The famed rock critic, Robert Christgau, made the amazing observation that The Beatles and The Rolling Stones had diametrically opposed views of Rock, and their views were based on the class system. The Beatles’s view of Rock was that of poor working kids wanting to ‘make it,’ whereas The Rolling Stones’s vision was of upper class art-school kids wanting to slum. If you played most Beatles songs on a piano, they wouldn’t sound out of place in a cocktail lounge alongside Cole Porter’s and Rogers & Hammerstein’s. If you played most Rolling Stones songs on an acoustic guitar at half-tempo, they would be redolent of a guitarist at a smelly dive bar who plays Robert Johnson and John Lee Hooker. They were the twin polls of their time, with an angel’s symbiotic relationship to a devil - a relationship of two equally talented contemporaries in which one spurs the other to higher ground: like the relationship of Chopin to Liszt, or Ellington to Basie.

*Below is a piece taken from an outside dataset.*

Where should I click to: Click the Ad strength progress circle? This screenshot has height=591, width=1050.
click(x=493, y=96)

But they weren’t quite contemporary. By the time the Stones arose to their current eminence, The Beatles had retired to Abbey Road - issuing the sounds of a new world from on high. But in the minds of music lovers, it was the Stones who took their place as the live show of the world’s affections. A generation of children had grown into spiritual adolescence, and had outgrown their need for a god. The difference between the concerts was like the difference between two ends of a Bosch triptych. Beatles concerts seemed like a revivalist tent - full of ecstatic screaming and speaking in tongues while Jesus and Paul gazed immovably from their stations at the microphone. But Stones concerts were like pagan orgies presided over by living gods, ultra-kinetic androgynes who broke down barriers which suddenly seemed unnecessary: masculine was joined with feminine, modernist joined with primitivist, and most importantly the spiritual fused with the erotic. With The Beatles, you were never sure if the adulation was religious or sexual. With the Stones, you realized that they were one and the same.

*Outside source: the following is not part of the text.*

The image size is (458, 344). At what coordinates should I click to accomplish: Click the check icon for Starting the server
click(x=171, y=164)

By 1967, most of The Beatles’ generation was in college, and when they weren’t off protesting they wanted music. The Beatles had opened a new soundworld to them, the soundworld existed before The Beatles, but never to such enormous reach. The albums of their later years were not only listened to more reverently than any music since Wagner, but they gave far more to their listeners than Wagner ever did: the diversity of a whole world integrated into a single album. A scope this broad and generous had not been heard within a single piece of music since a Mahler symphony. This was not just art, it was great art.